The Healthy Traveler
About the Author
We have health problems when we travel that we rarely or never have at home. Because we don't have these problems at home, we don't think of them when we prepare to travel. This guide reminds you of common travel ailments so that you can plan ahead and assists you with travel solutions to problems you may not have anticipated.
Travel ailments can differ from at-home health problems because diet, clothing, schedule, and environment change with travel. We lose many of our anchors, many of our constants. Air travel exposes us to desert-dry air, decreased oxygen, and lower atmospheric pressure. Changing time zones upsets our internal clocks. We tend to do too much. We lift too much, talk too much, eat and drink too much. Increased quantities of food, salt, sugar, and fat, the hallmarks of most restaurant meals, all affect our digestion.
Travel involves change, and change is stressful. Increased levels of stress during travel increase the likelihood of illness. Stress exacerbates everything; many problems appear only under stress. People who never get sick fall ill. Athletes experience unexpected fatigue. Sound sleepers cannot fall asleep, and sometimes they cannot stay asleep. Normally relaxed people become tense and anxious. Eating while under increased stress plays havoc with digestion. Travel is stressful even under the best of circumstances, and not feeling your best makes it more stressful. The increased stress of travel creates many of the problems that you commonly experience during travel, but rarely experience otherwise.
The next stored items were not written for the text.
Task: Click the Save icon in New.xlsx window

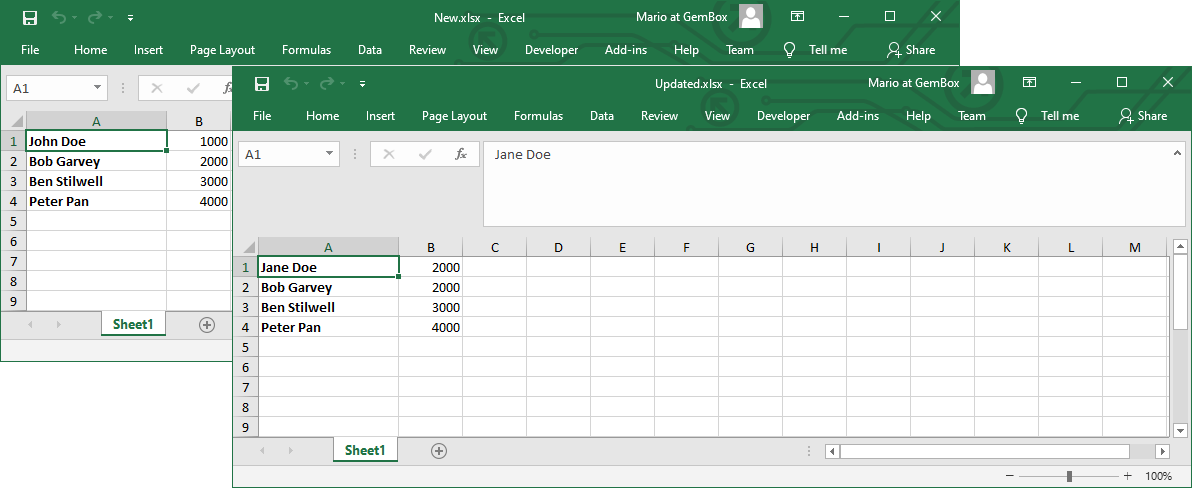Action: (30, 17)
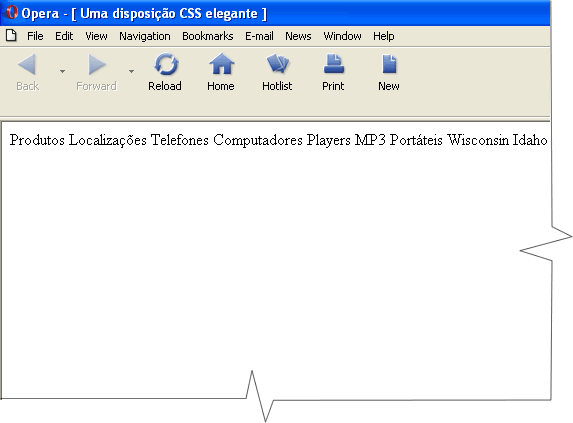Viewport: 573px width, 423px height.
Task: Open the Window menu
Action: [342, 36]
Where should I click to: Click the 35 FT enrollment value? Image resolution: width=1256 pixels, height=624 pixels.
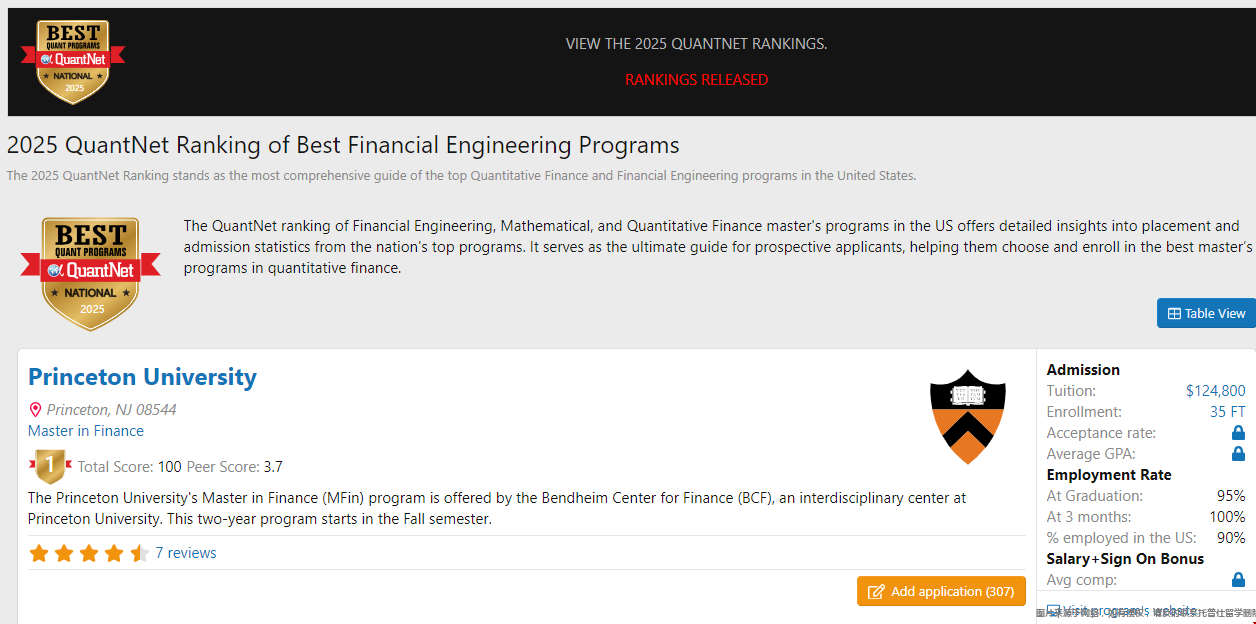(x=1227, y=412)
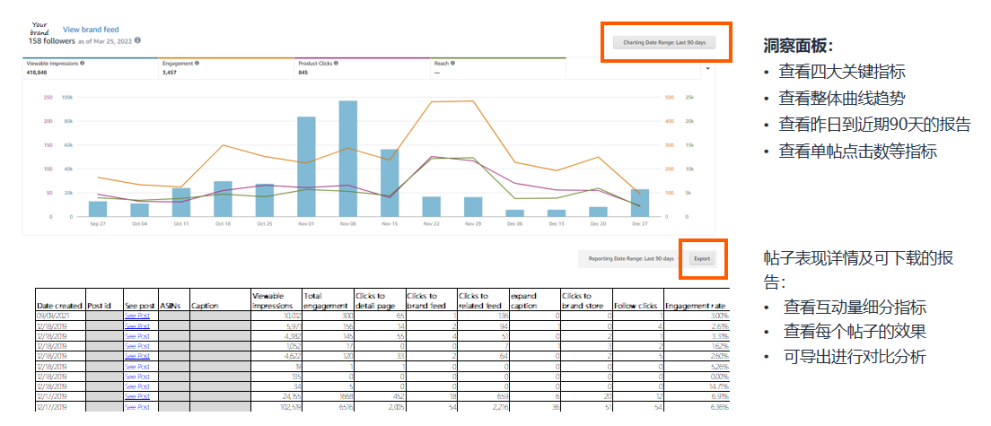991x426 pixels.
Task: Click the Your Brand logo
Action: coord(41,28)
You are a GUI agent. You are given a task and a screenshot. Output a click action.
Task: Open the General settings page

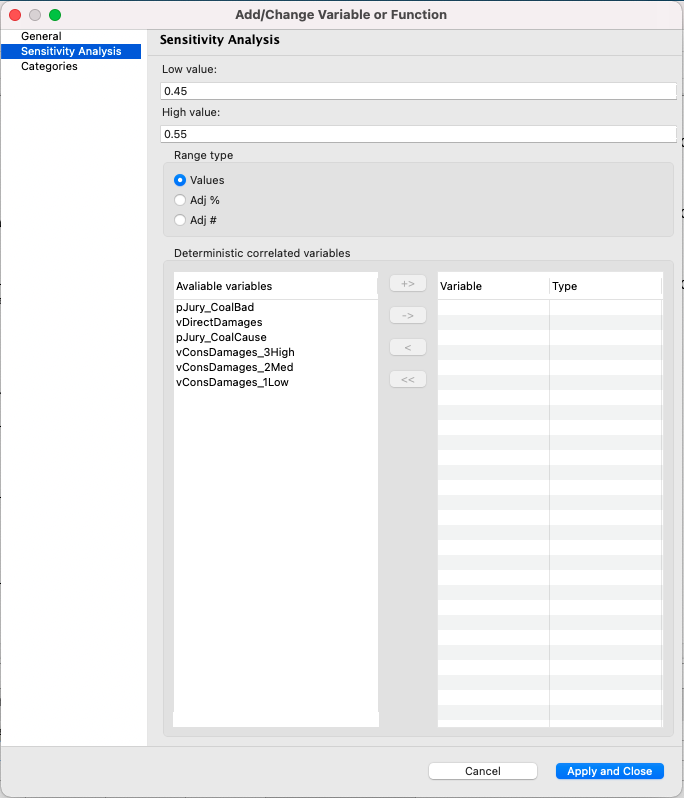[41, 36]
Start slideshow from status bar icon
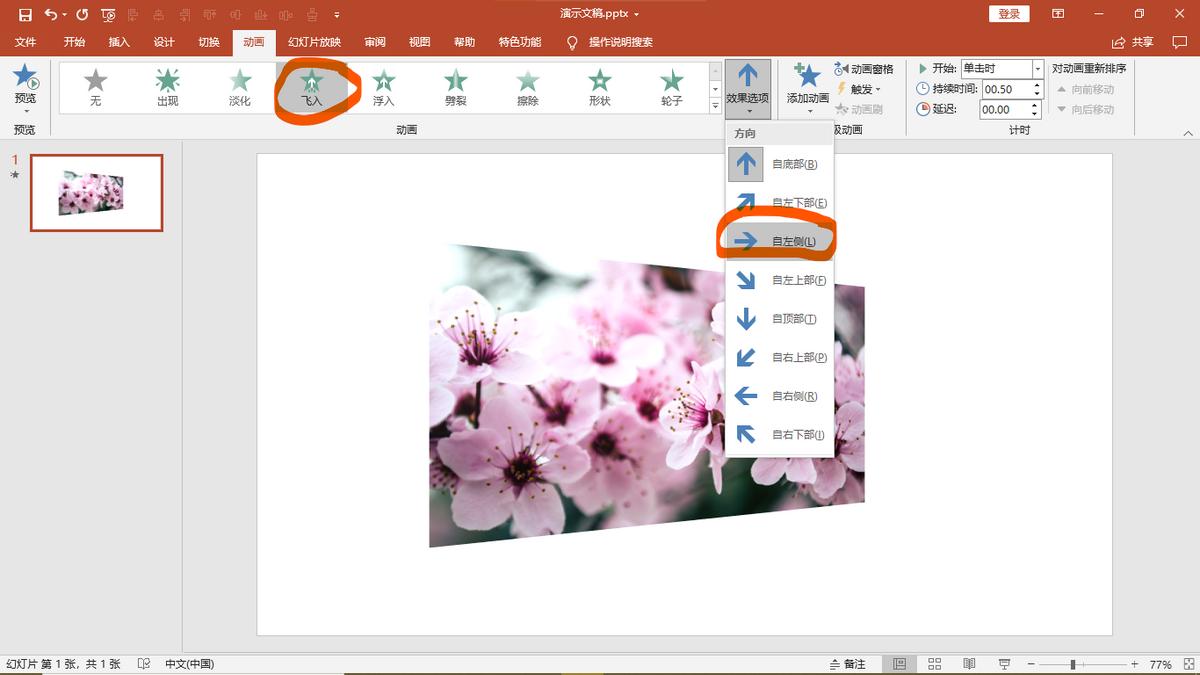This screenshot has width=1200, height=675. pos(1004,664)
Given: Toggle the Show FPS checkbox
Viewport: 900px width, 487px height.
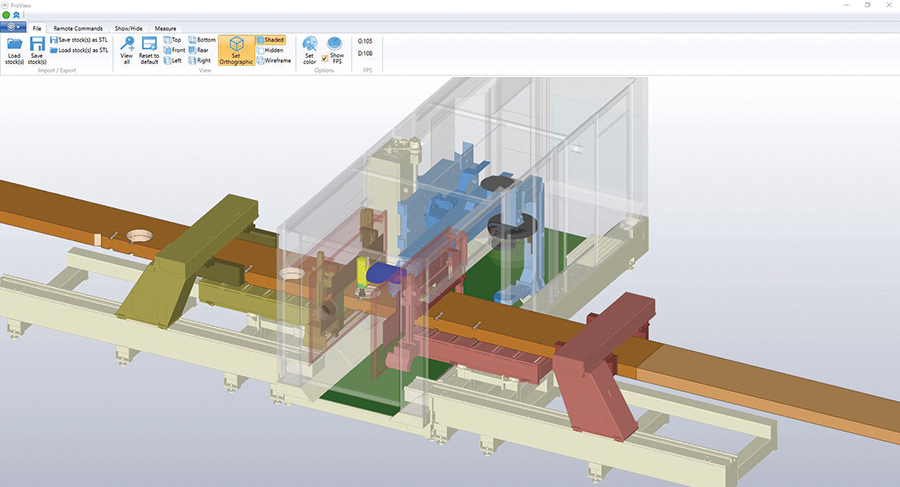Looking at the screenshot, I should click(x=325, y=58).
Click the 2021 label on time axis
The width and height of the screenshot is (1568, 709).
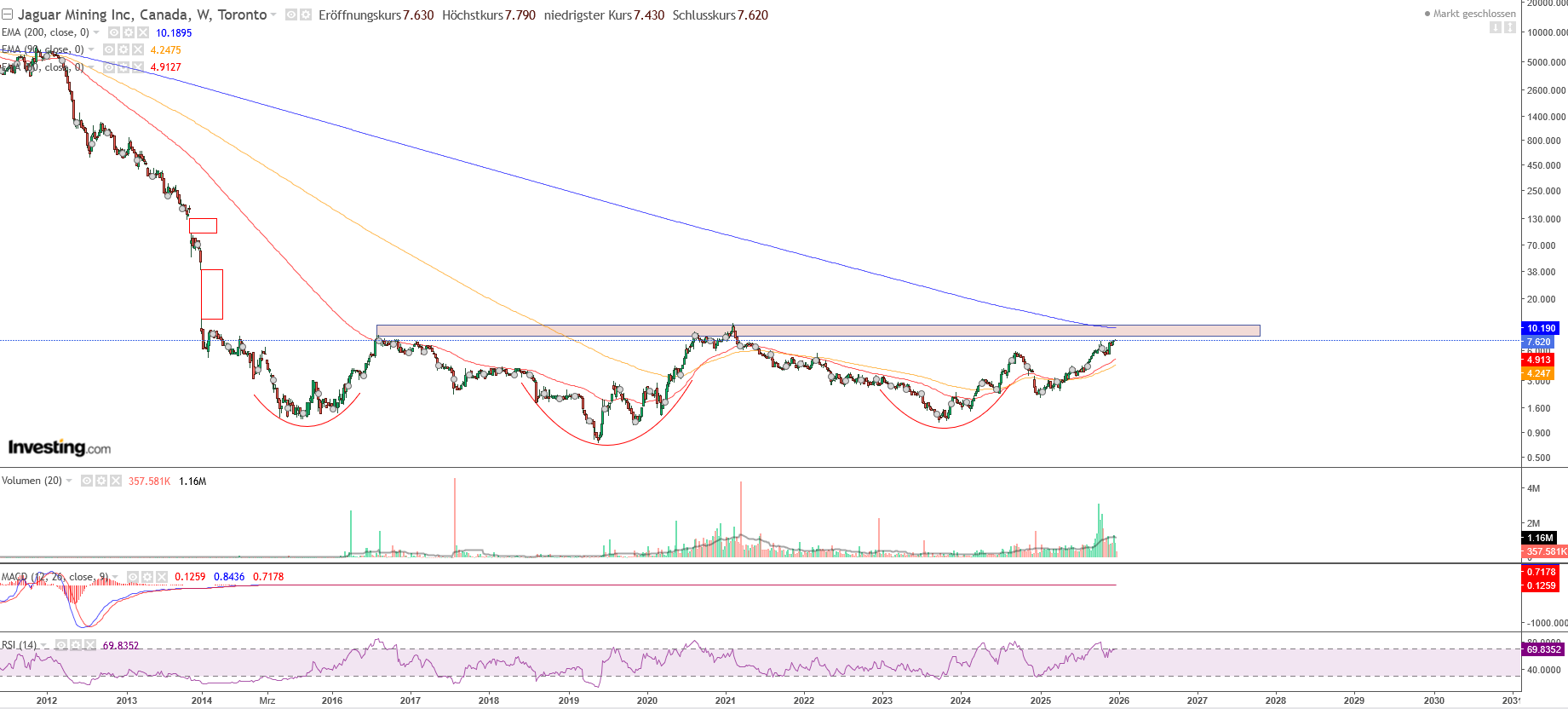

The Healthy Traveler addresses travel ailments and their solutions. Major topics, such as constipation or jet lag, are organized into chapters. Chapters include personal experiences, specific instructions, food, herbal and drug store remedies, and handy chapter summaries. When you need assistance with a travel problem, look first to the chapter headings. Alternatively, look up words relating to your problem in the index at the back of the book.
The remedies I selected for this book work well. They are drawn from western allopathic medicine, eastern and western herbalism, and homeopathy. The information in this book has been assembled from a variety of sources - personal experience, research of the medical and healthcare literature, advice and counsel of health professionals, and numerous case studies. Sometimes travelers know precisely what they need but that product (or healthcare tradition) may not be available for hundreds of miles - The Healthy Traveler assists you in finding effective substitutes. I firmly believe that "the herb you need grows in your own backyard." To paraphrase, you can find a solution close at hand, wherever you are in the world.
No matter how much I have learned over the years, when I am suffering, I find that all my education and knowledge disappears. My idea is that this travel guide will stay packed in your luggage, and that you'll find it so useful that you will remove it only to read when preparing for travel or for entertainment or information while traveling. It's meant to be handy. And it's affordable, so you can buy copies to give to friends who are planning trips. It is my hope that The Healthy Traveler addresses all your problems and answers all of your questions.